Look through the data below. Show each line where the string "dominios" occurs.

━━━━━━━━━━━━━━━━

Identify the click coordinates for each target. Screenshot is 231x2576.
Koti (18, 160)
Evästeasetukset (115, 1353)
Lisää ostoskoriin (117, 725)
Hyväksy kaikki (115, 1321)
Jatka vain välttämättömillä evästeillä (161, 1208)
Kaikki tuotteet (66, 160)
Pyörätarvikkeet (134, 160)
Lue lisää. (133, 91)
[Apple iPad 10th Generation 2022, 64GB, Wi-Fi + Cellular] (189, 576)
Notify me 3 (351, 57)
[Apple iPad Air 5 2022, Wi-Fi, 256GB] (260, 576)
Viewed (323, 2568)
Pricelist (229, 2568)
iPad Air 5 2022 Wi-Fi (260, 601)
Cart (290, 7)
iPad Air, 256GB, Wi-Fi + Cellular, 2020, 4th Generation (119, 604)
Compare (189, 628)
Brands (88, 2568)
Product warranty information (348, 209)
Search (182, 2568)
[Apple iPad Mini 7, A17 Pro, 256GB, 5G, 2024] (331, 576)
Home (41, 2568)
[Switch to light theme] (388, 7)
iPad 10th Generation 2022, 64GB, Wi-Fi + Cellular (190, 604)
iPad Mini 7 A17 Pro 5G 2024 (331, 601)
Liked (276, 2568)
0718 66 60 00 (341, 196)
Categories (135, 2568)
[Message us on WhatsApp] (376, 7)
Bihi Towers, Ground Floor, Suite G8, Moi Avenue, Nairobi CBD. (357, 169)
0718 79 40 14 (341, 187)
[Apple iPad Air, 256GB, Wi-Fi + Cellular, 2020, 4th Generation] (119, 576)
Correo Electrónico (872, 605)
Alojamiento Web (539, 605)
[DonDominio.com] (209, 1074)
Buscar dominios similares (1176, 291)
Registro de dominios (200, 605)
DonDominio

━━━━━━━━━━━━━━━━

-- Result of the task --
Buscar dominios similares (1176, 291)
Registro de dominios (200, 605)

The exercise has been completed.